Work instructions: Collect each line below that contains the string "navigation", and copy every one of them in full.

⁂

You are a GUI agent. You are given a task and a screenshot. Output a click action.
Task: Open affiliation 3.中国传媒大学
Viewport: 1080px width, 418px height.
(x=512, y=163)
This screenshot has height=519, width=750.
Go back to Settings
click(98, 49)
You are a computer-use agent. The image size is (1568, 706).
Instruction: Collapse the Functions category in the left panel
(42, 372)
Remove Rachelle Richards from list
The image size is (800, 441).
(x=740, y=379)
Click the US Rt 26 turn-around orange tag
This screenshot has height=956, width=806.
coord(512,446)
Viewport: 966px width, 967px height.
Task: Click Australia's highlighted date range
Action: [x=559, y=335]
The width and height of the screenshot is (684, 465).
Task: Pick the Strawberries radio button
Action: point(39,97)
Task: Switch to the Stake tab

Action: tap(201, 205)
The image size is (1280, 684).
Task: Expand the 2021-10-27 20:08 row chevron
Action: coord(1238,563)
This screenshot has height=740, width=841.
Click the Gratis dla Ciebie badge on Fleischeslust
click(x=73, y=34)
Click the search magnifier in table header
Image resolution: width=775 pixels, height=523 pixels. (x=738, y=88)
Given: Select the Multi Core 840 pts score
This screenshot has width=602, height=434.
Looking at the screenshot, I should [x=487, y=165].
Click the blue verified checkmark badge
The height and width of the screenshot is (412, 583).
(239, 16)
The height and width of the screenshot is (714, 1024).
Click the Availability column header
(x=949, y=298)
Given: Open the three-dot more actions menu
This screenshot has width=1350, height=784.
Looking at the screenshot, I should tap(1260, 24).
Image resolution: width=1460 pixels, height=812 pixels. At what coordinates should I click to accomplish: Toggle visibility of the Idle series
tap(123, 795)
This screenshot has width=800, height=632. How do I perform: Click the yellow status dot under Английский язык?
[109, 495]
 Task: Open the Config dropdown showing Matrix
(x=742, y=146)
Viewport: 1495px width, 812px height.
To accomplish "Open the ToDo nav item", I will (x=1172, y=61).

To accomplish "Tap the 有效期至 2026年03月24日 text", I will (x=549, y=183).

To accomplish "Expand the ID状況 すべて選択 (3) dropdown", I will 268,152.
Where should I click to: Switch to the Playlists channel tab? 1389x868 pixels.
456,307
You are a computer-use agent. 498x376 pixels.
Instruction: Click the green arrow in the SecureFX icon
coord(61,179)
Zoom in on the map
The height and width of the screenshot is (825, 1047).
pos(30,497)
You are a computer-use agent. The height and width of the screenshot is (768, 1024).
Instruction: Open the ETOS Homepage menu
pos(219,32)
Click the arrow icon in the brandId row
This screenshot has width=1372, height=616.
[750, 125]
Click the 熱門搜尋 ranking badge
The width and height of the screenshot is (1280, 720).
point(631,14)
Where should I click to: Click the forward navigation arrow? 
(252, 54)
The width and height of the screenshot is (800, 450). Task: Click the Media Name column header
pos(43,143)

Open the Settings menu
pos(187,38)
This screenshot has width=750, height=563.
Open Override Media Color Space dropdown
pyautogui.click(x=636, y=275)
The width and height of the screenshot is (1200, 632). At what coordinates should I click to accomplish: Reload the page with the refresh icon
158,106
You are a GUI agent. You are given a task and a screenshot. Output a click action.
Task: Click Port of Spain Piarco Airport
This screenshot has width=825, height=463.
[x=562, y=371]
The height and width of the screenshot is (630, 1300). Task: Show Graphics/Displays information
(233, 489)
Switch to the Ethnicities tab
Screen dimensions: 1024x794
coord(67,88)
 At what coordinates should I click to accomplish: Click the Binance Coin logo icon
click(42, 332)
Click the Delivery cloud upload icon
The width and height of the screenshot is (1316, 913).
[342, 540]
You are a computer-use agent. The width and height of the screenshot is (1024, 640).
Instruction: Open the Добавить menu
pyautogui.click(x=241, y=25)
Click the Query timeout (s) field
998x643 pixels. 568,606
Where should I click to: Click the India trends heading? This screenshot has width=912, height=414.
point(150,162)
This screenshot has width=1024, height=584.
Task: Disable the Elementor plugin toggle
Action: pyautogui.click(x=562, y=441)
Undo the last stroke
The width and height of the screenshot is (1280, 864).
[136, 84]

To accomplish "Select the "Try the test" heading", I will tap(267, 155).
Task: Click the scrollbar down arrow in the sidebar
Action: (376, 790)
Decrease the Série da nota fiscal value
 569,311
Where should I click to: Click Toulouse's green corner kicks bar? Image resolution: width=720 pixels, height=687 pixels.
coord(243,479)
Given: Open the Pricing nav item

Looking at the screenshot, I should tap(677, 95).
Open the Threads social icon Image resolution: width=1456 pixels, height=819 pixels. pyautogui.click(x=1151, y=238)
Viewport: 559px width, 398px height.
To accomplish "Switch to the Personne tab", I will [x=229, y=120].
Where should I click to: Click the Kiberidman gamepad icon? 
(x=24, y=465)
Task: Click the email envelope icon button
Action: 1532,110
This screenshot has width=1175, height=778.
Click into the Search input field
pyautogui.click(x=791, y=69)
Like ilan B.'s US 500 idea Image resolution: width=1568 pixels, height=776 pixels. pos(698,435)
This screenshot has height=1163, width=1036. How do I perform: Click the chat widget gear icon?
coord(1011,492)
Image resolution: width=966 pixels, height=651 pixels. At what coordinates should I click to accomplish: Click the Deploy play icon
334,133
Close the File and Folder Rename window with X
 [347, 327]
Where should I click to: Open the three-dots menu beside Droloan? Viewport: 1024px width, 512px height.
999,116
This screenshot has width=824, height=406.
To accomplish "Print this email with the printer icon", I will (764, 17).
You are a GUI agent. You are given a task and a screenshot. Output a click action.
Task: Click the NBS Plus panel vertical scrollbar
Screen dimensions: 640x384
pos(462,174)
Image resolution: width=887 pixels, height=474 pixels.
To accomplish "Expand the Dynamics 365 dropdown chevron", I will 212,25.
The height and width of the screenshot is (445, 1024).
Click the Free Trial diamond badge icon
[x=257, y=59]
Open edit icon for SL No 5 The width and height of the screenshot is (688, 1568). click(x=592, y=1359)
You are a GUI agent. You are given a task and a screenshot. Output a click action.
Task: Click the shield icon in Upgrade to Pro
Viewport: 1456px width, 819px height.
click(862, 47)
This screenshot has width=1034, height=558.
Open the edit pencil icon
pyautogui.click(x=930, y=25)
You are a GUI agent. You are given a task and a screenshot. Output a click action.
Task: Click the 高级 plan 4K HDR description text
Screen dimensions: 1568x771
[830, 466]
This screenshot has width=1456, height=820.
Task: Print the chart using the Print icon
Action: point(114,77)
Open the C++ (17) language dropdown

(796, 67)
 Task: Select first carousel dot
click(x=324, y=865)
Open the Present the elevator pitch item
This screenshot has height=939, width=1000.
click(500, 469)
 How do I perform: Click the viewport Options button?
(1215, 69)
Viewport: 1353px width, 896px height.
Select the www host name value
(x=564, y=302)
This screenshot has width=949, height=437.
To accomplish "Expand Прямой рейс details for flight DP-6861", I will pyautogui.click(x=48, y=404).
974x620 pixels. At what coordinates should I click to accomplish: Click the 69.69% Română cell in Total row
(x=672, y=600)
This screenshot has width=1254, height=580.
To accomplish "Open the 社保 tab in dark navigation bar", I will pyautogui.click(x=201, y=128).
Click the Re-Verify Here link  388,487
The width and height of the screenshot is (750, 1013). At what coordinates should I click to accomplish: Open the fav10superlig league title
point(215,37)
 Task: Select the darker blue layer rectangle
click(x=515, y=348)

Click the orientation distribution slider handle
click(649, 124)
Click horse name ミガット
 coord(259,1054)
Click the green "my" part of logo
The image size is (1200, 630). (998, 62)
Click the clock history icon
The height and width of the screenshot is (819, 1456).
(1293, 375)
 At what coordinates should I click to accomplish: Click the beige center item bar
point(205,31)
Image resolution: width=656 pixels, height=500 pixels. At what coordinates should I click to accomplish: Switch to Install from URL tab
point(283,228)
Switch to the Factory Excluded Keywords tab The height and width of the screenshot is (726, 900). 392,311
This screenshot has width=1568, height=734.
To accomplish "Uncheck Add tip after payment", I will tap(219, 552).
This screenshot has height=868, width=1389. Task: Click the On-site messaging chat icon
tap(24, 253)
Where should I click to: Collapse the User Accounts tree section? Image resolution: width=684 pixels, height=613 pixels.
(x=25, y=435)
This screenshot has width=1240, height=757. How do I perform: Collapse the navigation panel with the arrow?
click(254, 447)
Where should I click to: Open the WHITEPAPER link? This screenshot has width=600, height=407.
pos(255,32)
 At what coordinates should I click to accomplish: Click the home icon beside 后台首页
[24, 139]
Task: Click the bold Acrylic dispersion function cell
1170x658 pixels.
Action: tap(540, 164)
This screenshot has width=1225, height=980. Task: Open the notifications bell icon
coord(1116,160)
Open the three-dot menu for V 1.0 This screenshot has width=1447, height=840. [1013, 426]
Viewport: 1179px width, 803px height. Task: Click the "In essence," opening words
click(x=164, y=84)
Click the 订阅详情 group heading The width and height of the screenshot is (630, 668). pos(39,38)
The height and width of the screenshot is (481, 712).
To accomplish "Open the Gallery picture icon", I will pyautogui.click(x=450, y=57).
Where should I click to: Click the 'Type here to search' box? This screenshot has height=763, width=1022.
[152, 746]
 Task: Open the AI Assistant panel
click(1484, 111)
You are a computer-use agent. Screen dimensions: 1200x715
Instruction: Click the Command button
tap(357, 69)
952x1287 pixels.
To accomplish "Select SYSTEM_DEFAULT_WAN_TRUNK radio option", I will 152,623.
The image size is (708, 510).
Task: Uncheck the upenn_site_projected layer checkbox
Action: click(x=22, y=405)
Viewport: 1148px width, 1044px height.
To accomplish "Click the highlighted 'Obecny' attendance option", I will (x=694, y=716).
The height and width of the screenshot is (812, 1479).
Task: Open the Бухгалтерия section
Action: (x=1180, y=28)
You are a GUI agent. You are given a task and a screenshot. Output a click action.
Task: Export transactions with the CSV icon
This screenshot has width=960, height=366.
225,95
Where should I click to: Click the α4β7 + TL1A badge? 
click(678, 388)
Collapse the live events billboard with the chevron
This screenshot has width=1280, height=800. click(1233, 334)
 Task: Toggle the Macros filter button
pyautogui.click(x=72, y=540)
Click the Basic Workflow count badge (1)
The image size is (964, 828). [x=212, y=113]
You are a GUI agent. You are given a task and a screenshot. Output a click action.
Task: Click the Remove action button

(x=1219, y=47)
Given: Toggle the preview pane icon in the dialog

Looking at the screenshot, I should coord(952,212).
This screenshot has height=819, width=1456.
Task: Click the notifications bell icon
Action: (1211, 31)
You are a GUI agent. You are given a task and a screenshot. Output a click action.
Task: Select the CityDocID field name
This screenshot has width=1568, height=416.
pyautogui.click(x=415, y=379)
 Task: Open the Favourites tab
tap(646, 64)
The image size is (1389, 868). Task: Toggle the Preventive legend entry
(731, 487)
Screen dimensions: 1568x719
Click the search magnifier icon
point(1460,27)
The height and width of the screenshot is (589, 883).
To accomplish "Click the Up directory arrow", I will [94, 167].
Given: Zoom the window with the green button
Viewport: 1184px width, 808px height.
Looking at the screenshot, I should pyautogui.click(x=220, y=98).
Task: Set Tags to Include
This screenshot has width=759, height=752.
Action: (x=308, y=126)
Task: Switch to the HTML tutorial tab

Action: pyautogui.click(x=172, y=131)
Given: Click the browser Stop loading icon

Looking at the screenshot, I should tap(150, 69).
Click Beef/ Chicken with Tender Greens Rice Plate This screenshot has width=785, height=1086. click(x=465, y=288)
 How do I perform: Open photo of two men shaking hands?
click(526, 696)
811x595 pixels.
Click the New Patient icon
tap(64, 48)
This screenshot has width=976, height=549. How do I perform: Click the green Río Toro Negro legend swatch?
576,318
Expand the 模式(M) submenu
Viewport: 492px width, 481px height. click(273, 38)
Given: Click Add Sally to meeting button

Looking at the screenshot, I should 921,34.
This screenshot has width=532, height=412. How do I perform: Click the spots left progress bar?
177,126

⁂

Result:
Where should I click to: Click the forward navigation arrow? 
To accomplish "Open the 社保 tab in dark navigation bar", I will pyautogui.click(x=201, y=128).
This screenshot has width=1240, height=757. How do I perform: Collapse the navigation panel with the arrow?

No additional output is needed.